Industrial Applicability The reduced chromium ore-containing powder of the present invention can be used for the production of stainless steel and other chromium-containing steel in a converter or other metallurgical vessel in which the main reaction is oxidation. When a reduced chromium ore-containing material having a high degree of reduction according to the present invention is added to the converter, the reduction reaction can be avoided.

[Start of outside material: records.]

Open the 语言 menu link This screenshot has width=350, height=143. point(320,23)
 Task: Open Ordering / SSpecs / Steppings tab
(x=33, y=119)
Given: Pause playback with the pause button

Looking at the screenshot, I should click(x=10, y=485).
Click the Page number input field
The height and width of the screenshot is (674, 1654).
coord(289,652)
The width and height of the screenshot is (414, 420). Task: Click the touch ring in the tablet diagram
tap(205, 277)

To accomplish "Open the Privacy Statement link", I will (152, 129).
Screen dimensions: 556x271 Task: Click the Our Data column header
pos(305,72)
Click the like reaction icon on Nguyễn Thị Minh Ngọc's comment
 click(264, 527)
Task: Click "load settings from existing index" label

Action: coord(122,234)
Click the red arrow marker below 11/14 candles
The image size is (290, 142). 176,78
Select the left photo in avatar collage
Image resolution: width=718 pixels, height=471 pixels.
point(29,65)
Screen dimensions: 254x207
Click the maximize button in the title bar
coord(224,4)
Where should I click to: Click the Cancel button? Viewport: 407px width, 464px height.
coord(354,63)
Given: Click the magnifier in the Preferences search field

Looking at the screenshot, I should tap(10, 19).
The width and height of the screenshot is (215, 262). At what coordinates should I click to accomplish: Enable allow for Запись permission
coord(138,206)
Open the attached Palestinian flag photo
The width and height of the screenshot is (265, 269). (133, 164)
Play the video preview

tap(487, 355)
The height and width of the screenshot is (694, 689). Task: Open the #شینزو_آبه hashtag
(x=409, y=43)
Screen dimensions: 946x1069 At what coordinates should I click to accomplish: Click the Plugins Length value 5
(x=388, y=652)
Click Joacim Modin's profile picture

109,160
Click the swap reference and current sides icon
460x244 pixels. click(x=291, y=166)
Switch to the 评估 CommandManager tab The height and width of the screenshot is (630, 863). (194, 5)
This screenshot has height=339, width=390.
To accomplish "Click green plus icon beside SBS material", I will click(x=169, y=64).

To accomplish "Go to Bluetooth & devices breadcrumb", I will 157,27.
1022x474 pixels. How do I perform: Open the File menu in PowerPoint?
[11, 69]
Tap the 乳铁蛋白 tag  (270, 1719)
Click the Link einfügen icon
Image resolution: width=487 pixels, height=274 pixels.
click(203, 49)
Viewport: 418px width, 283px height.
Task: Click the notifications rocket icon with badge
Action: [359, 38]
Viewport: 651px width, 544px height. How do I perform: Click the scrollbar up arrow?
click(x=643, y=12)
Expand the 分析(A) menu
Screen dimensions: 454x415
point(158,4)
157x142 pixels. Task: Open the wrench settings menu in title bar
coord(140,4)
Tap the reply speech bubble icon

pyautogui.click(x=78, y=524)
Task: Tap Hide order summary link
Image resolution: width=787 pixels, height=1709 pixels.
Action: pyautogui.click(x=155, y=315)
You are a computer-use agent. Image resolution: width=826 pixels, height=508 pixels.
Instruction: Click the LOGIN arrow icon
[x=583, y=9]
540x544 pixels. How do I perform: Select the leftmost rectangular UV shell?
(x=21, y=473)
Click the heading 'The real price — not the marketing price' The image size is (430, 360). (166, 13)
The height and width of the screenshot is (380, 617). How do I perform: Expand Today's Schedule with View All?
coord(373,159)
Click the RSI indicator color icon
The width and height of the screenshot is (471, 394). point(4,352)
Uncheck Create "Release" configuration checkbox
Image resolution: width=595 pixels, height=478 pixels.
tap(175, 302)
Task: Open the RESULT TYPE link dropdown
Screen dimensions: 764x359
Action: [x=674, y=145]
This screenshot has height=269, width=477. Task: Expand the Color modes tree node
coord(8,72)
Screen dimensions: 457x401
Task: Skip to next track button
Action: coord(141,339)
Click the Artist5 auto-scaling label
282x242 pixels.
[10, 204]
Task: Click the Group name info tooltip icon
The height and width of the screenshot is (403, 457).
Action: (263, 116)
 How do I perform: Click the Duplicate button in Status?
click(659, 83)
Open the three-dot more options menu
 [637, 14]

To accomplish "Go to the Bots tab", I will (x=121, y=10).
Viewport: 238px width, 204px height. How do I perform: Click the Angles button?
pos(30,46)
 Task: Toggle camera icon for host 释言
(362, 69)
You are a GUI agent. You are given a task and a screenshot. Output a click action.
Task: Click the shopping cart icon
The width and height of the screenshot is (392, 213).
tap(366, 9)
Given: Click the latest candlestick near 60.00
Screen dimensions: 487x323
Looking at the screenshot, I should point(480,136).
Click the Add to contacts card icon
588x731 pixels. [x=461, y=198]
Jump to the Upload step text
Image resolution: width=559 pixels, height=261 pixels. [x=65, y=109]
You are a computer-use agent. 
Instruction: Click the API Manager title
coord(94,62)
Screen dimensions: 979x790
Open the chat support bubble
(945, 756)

In the method of the present invention, granulation is unnecessary. The heat sources used in this invention may be heavy oil or other fuels as well as electrical energy. Therefore, the method 35 of the present invention is suitable for producing a low-cost reduced chromium ore powder with a high degree of reduction.

Claims (6)

1. Material containing reduced chromium ore and used for the production of chromium-containing framework in a converter, which reduced chromium ore contains acid-soluble chromium, chromium oxide, iron oxide and thread material, characterized in that the reduced chromium ore further comprises 3 -10% by weight of free koi and said chromium ore is powder whose particle diameter is 3 mm or less, wherein acid-soluble chromium is present in an amount of 85% or more of the total chromium content and the acid-soluble iron is present in an amount of 95%. or more of the total amount of iron. 2. Materials containing reduced chromium ore according to claim 1, characterized in that the total amount of chromium is up to 22 to 48% by weight and that the total amount of iron is up to 11 to 24% by weight of said powder. Material containing reduced chromium ore according to claim 1 or 2, characterized in that it is produced by reduction of chromium ore powder with a particle diameter of 3 mm or less, with a carbonaceous reducing agent having a particle diameter of 3 mm. or less, in an inert gas atmosphere. 4. Material containing reduced chromium ore according to claim 3, characterized in that the chromium ore powder and the carbonaceous reducing agent are stirred and mixed with each other during the reduction. 30 Process for the preparation of a material containing reduced chromium ore by reducing chromium ore with a carbonaceous reducing agent at a temperature of 1200 - 1500 ° C, characterized in that the chrome ore is stirred and mixed in an inert atmosphere having a particle diameter of 3 mm or less, and the carbonaceous reducing agent having a particle diameter of 3 nun or less, the amount being mixed at least corresponds to the amount needed to reduce the chromium ore entering the chromium ore and the iron oxide into chromium carbide and iron carbide respectively. . 6. A process according to claim 5, characterized in that said inert gas atmosphere is a CO gas atmosphere which is formed as a result of the reaction between the chrome ore and the carbonaceous reducing agent.